そんな中で出会ったのが、行動科学の視点からAI規制にアプローチするアメリカでの研究です。AI倫理原則を作っても、結局は、各自の判断で正しい行動をとるしかなく、その実効性には限界があります。そこに、人間の行動や認知の特徴を取り込む、という斬新な考え方に惹かれました。行動科学は、経済学などでも応用されており、これからの法学での展開にも大きな可能性を感じています。

どこまで任せるかを考えよう
一定の歯止めが整うまでAIの開発をストップすべき、という提案もありますが、同時に、どこまでAIを使うべきか、という議論も必要です。完全自動運転車は、便利かもしれませんが、運転の楽しみを失って反発する人も出てくるでしょう。人間らしさや、何のために自動化するのか、ということも考えなければ、人間の力を奪ってしまうことにもなりかねません。ひたすら自動化を進めようとすれば、規制が過剰になったり、あるいは緩くなりすぎる弊害も生じます。

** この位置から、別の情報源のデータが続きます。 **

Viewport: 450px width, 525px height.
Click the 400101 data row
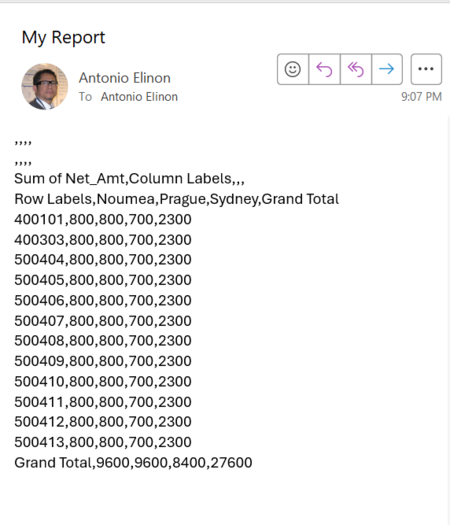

ロボットやAIはあくまでも道具。なんでも任せるよりも、任せるべきことと、そうでないことを区別し、人と機械が調和する社会を模索すべきです。それには何かしらの基準やルールが必要で、法律家や技術者だけではなく、多くの人の意見や幅広い研究分野の知見にも目を向けなくてはなりません。行動科学とのコラボが、その第一歩になりそうです。

筑波大学ビジネスサイエンス系 企業法学研究グループ
木村教授の写真
グローバル化・IT化や、コンプライアンスやガバナンスの強化など、企業を取り巻く環境が大きく変化し、企業法務の機能強化が重要視される中で、企業が直面する法的な課題に対して、理論に基づいた実効性のある解決策を提示することを目的とする研究を行う。また、その研究成果を政策提言として社会に還元することを目指す。